ASSIGNMENT: Locate the line that contains "Conditions générales de" in the entries below, then repeat it and every following line through the line that contains "You are a GUI agent. The screenshot is 430×2310.", exactly, and no others.

DATA UNDER STUDY:
:::::
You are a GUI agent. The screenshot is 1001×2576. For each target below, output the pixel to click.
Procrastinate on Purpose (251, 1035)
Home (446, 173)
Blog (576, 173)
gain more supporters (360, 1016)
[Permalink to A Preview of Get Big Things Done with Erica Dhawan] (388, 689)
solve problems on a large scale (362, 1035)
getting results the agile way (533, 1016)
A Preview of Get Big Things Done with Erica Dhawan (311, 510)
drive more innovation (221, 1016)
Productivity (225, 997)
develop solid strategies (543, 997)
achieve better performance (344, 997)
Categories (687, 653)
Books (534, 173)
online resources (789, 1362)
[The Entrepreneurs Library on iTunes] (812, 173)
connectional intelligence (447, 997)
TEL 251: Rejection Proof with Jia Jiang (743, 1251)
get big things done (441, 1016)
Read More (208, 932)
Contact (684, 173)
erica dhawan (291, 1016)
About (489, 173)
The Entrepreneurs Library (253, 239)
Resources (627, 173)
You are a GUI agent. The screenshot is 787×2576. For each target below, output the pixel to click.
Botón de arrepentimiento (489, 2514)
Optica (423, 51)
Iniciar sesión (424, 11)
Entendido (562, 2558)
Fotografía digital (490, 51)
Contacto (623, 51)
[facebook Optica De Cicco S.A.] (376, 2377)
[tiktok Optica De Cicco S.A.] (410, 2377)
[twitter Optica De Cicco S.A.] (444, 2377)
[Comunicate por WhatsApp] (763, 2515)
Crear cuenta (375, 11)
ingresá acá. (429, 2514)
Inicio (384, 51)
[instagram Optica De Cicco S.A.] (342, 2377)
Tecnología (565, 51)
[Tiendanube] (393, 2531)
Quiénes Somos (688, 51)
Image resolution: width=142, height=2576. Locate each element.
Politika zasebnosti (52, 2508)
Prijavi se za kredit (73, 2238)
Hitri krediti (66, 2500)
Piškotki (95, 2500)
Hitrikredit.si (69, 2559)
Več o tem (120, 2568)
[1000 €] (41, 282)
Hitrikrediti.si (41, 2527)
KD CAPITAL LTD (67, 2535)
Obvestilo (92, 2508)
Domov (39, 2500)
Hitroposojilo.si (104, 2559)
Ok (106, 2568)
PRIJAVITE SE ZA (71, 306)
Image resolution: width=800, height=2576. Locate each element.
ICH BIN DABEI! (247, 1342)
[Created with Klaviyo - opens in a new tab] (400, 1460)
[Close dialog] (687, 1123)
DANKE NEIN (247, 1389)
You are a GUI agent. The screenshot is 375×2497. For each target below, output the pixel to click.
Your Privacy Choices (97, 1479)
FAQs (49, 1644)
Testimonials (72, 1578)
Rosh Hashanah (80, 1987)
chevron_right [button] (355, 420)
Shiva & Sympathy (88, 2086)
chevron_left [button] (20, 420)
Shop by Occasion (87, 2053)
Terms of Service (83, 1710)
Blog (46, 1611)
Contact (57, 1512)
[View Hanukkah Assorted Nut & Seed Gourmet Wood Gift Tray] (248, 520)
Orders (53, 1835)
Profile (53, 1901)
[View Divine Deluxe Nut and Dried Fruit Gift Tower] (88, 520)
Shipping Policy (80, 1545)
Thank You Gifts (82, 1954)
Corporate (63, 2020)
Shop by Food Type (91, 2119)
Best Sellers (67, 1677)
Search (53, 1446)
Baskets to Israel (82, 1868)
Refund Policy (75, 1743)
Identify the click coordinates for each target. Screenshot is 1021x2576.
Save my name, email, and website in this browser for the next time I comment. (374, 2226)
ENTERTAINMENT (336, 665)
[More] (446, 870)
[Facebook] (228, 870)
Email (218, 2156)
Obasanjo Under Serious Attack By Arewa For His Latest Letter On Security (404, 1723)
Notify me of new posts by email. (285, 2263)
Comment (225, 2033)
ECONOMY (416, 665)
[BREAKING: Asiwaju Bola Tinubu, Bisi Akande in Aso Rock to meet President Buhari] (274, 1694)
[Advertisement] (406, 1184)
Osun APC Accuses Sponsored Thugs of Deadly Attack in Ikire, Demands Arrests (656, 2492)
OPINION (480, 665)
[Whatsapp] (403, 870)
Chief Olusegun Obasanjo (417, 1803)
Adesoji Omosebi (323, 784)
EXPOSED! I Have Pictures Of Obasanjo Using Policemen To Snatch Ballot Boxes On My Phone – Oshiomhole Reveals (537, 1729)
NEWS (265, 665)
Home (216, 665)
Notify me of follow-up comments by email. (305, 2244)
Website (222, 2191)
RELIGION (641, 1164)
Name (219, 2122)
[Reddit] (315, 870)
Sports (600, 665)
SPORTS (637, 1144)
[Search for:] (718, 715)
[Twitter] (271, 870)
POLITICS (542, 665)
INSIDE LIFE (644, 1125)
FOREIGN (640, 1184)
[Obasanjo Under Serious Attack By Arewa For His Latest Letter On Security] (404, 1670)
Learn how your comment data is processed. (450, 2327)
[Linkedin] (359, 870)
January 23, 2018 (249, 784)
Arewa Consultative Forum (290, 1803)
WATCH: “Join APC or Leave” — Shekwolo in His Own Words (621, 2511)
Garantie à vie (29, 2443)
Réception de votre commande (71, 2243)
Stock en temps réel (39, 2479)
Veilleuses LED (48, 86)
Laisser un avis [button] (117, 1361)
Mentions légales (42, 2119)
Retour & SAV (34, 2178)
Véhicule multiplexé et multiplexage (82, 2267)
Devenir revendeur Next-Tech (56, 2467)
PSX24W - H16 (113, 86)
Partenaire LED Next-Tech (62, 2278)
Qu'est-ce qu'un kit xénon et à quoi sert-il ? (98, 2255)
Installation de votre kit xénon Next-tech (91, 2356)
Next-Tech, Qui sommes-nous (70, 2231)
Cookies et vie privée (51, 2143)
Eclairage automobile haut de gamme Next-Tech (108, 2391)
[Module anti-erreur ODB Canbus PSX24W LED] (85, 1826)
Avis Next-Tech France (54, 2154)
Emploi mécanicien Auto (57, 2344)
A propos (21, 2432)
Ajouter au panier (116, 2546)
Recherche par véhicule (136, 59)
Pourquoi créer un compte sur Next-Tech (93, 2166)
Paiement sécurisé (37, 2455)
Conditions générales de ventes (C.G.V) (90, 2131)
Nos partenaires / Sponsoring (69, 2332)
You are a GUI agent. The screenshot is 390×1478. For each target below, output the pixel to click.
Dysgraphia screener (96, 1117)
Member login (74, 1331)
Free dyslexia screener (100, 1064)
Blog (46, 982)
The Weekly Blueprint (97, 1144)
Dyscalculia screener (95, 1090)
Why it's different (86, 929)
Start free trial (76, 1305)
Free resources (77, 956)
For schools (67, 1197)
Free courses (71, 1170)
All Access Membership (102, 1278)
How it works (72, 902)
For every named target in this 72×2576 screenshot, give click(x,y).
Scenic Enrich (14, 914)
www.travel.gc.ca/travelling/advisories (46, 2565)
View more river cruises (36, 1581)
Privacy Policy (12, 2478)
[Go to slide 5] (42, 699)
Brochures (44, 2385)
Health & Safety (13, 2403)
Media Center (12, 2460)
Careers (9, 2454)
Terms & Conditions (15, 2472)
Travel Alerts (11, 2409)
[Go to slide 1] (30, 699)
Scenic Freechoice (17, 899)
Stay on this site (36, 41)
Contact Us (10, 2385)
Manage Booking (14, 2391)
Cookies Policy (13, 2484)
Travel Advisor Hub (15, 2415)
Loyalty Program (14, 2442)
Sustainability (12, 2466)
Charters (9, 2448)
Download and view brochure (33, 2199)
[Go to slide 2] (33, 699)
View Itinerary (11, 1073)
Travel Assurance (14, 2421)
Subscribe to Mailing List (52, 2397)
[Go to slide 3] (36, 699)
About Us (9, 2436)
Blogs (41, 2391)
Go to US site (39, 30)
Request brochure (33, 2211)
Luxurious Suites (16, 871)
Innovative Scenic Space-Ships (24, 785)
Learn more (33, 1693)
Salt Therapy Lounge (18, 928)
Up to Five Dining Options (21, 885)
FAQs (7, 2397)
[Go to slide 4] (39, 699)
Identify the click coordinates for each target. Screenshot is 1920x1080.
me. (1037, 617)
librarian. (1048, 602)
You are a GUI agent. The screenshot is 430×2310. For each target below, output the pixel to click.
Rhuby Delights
:::::
OUTPUT:
Conditions générales de ventes (C.G.V) (90, 2131)
Nos partenaires / Sponsoring (69, 2332)
You are a GUI agent. The screenshot is 390×1478. For each target below, output the pixel to click.
Dysgraphia screener (96, 1117)
Member login (74, 1331)
Free dyslexia screener (100, 1064)
Blog (46, 982)
The Weekly Blueprint (97, 1144)
Dyscalculia screener (95, 1090)
Why it's different (86, 929)
Start free trial (76, 1305)
Free resources (77, 956)
For schools (67, 1197)
Free courses (71, 1170)
All Access Membership (102, 1278)
How it works (72, 902)
For every named target in this 72×2576 screenshot, give click(x,y).
Scenic Enrich (14, 914)
www.travel.gc.ca/travelling/advisories (46, 2565)
View more river cruises (36, 1581)
Privacy Policy (12, 2478)
[Go to slide 5] (42, 699)
Brochures (44, 2385)
Health & Safety (13, 2403)
Media Center (12, 2460)
Careers (9, 2454)
Terms & Conditions (15, 2472)
Travel Alerts (11, 2409)
[Go to slide 1] (30, 699)
Scenic Freechoice (17, 899)
Stay on this site (36, 41)
Contact Us (10, 2385)
Manage Booking (14, 2391)
Cookies Policy (13, 2484)
Travel Advisor Hub (15, 2415)
Loyalty Program (14, 2442)
Sustainability (12, 2466)
Charters (9, 2448)
Download and view brochure (33, 2199)
[Go to slide 2] (33, 699)
View Itinerary (11, 1073)
Travel Assurance (14, 2421)
Subscribe to Mailing List (52, 2397)
[Go to slide 3] (36, 699)
About Us (9, 2436)
Blogs (41, 2391)
Go to US site (39, 30)
Request brochure (33, 2211)
Luxurious Suites (16, 871)
Innovative Scenic Space-Ships (24, 785)
Learn more (33, 1693)
Salt Therapy Lounge (18, 928)
Up to Five Dining Options (21, 885)
FAQs (7, 2397)
[Go to slide 4] (39, 699)
Identify the click coordinates for each target. Screenshot is 1920x1080.
me. (1037, 617)
librarian. (1048, 602)
You are a GUI agent. The screenshot is 430×2310. For each target below, output the pixel to click.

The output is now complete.